В конце Пикадилли существовал, да и по-прежнему существует, хотя и стал не так заметен с тех пор, как перепланировка немного изменила вид Гайд-Парк-Корнер, ансамбль из трех зданий, объединенных в отель под названием "Гамильтон-хаус". Почему он был так назван? Никто не знал. Во всяком случае, леди Гамильтон никогда там не проживала.
Здания, выходившие углом на Парк-лейн, были построены в несколько агрессивном тюдоровском стиле и принадлежали маркизе Куинсбери. В центральном из них, Георгианской эпохи, женился лорд Байрон. Пройдя несколько дверей, еще можно было увидеть бальный зал с бело-золотым убранством, который служил лишь для того, чтобы громоздить тут до потолка сломанную мебель, десятилетиями ожидавшую маловероятной починки. Третье же здание не имело ничего, что привлекало бы внимание. Из здания в здание переходили по разноуровневым внутренним коридорам.

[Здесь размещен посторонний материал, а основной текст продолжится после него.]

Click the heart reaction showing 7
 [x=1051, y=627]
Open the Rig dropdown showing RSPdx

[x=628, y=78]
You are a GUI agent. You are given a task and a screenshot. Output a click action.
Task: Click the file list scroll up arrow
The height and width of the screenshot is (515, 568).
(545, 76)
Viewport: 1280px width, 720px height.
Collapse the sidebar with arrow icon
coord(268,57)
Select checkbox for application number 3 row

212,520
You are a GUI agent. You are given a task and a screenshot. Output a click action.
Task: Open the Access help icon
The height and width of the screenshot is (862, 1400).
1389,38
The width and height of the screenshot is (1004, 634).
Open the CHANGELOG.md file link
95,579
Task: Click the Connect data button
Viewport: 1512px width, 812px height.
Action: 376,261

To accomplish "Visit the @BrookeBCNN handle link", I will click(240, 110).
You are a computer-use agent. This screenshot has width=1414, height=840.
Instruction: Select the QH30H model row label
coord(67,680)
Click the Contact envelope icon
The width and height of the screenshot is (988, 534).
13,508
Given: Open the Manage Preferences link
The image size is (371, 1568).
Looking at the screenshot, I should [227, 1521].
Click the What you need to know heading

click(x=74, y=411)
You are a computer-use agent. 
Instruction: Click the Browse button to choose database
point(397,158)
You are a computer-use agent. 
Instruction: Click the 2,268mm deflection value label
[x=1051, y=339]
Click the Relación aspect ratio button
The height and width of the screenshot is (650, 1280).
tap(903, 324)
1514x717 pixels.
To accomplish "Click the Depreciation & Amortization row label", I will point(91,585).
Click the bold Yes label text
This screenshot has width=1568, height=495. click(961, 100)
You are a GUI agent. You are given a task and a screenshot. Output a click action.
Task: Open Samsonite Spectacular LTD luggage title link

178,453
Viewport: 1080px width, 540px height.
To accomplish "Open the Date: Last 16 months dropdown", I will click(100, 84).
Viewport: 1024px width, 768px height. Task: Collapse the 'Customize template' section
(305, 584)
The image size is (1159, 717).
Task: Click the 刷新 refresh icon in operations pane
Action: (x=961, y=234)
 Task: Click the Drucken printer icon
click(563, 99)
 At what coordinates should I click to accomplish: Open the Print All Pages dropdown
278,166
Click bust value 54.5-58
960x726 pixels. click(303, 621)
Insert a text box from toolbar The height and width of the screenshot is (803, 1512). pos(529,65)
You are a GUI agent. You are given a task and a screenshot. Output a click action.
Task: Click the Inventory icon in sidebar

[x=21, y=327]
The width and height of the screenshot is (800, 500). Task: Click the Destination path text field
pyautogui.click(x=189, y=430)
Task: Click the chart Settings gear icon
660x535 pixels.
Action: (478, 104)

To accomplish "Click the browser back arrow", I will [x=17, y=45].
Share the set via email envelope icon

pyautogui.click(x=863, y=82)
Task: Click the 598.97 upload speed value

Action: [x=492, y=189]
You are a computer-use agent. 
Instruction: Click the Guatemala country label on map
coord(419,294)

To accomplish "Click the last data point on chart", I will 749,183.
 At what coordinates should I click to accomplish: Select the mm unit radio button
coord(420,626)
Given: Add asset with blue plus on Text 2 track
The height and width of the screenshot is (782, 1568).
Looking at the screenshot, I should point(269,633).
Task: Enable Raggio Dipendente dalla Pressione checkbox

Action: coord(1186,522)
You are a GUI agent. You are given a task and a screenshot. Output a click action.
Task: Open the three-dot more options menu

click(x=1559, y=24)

Несмотря на прекрасное местоположение отеля, цены в нем были скромные из-за его относительной ветхости. Он предназначался для постояльцев двух типов. С одной стороны, давал приют проезжим младшим офицерам союзнических армий, а с другой - служил местом жительства блокированных войной иностранцев, которых британские службы, не особенно подозревая, предпочитали держать под негласным контролем.
Именно в "Гамильтон-хаусе" я встретил женщину, ставшую прототипом главной героини одного из своих будущих романов.
Она была увенчана чем-то вроде шлема из леопардовой шкуры и облачена в отороченное леопардом длинное потертое пальто из черного бархата, на руках - поношенные леопардовые перчатки. Кроваво-красные губы на оштукатуренном лице и ресницы, размашисто приклеенные черной тушью; эта высокая, худая женщина была уже по ту сторону всякого возраста: полупризрак-полутруп. Встретив ее в холле, американские лейтенанты застывали, разинув рот, и даже англичане, безразличные к любым сумасбродствам, оборачивались на нее, проходя по Пикадилли.
Никто и не догадывался, глядя на эту развалину, что некогда она была одной из самых знаменитых, самых вожделенных женщин Европы.
Маркиза Луиза Казати, венецианка, ослепляла современников празднествами, которые давала в своем незаконченном дворце на Большом канале. Ее путешествия, обставленные роскошью, и множество любовников, среди которых Габриэле ДʼАннунцио был отнюдь не последним, соткали ей яркую, но скоротечную легенду. Она промотала все свои состояния, но перед войной 1914 года все же успела сыграть роль тайной советчицы некоторых политиков. Как же она превратилась в этот обломок кораблекрушения, выброшенный на лондонские тротуары? На что жила? На последнюю брошь, проданную антиквару, или на добровольные пожертвования дальней британской родственницы?
Я довольно быстро заметил, что она не совершенно безумна. Только чуть-чуть. Она вдруг начинала переживать свое прошлое в настоящем и обращалась к вам как к оперному композитору начала XX века или как к министру Эдуарда VII.
Ее одиночество, если, конечно, здесь могла идти речь об одиночестве, поскольку она беспрестанно беседовала с тенями прошлого, прерывалось другим постояльцем гостиницы - темноликим египетским гомосексуалистом из очень обеспеченной семьи. Он страдал маниакально-депрессивным психозом и каждую неделю разыгрывал комедию с самоубийством. Входил, задыхаясь, с пистолетом в руке, в апартаменты маркизы Казати и объявлял, что собирается покончить с собой.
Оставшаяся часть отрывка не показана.